Friday , 19 July 2024

Importation de bétails : face à d’importantes pertes, Yousuf Jeeva change de stratégie

L’intention était bonne. Celle d’apporter plus de concurrence dans le secteur de l’importation et la vente de bœufs sur le marché local. Toutefois, face à des pertes de plusieurs dizaines de millions de roupies, Neel Group of Companies est contraint de revoir son ‘business model’.

Son PDG, Yousuf Jeeva, indique qu’en tant que nouveau ‘player’ dans ce secteur, il a eu à faire face à d’innombrables défis. La pandémie de la Covid-19 serait toutefois venue exacerber la situation. Parmi les difficultés évoquées, figure un approvisionnement constant en bétails de bonne qualité d’Afrique du Sud à un bon prix. La dépréciation de la roupie face au rand sud-africain a aussi été vécue comme un coup de massue. « Le rand est passé de Rs 2,25 à Rs 3,40 environ actuellement », souligne-t-il. La hausse du fret a aussi été au détriment de la compagnie importatrice de bétail.

Avec la hausse du coût de la vie, Yousuf Jeeva dit avoir enregistré une baisse dans la consommation parmi les Mauriciens. Par conséquent, les bœufs restent plus longtemps sur le parc, représentant un coût additionnel en termes de nourriture pour ces animaux. « Dès qu’une bête dépasse 45 jours dans le parc, vous commencez à perdre de l’argent  », souligne-t-il.

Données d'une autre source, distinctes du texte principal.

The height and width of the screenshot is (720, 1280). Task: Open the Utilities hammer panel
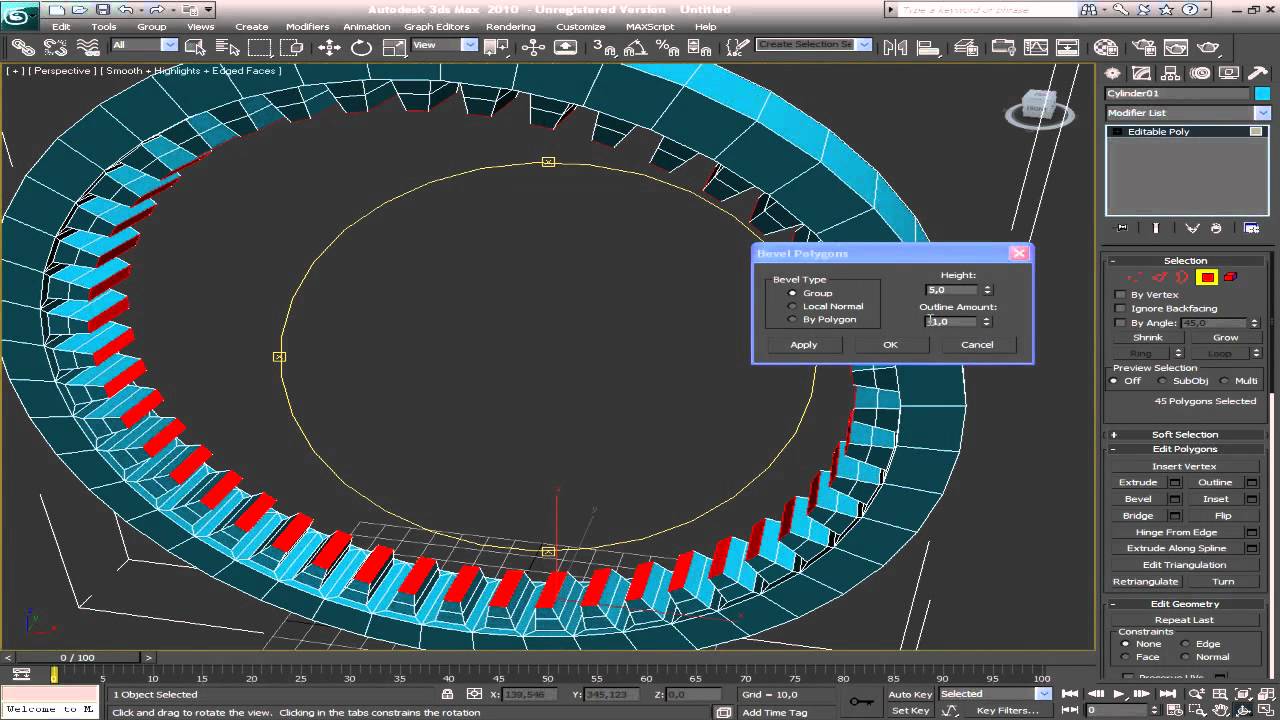(x=1257, y=73)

Et d’ajouter : « Notre point faible c’est que nous importons environ 600 têtes qui passent entre 2 à 5 mois sur notre parc. Je vous laisse faire le calcul », dit-il.

Il indique que le groupe Neel a fait tout ce qu’il pouvait pour amortir les pertes, en vain. « Ce n’est pas rentable pour nous. Nous avons essayé d’améliorer nos opérations. But we are working at loss », ajoute-t-il. Ajouté à cela, il fait comprendre que la compagnie Neel, engagée dans la vente de meubles de bureau et de produits décoratifs a aussi souffert de la pandémie avec un baisse dans son chiffre d’affaires.

Viande transformée

Yousuf Jeeva pense cependant avoir trouvé un moyen de rester sur le marché en exploitant d’autres créneaux que le marché traditionnel. Il indique que ses plus gros clients sont les restaurants et les hôtels qui, dit-il, cherchent une viande transformée. Une activité dans laquelle le groupe Neel s’est lancée depuis 2021, à travers sa nouvelle filiale Island Meat. « Depuis septembre, nous sommes certifiés ISO avec d’autres accréditations et depuis quelques mois, nous livrons ces restaurants et ces hôtels », dit-il.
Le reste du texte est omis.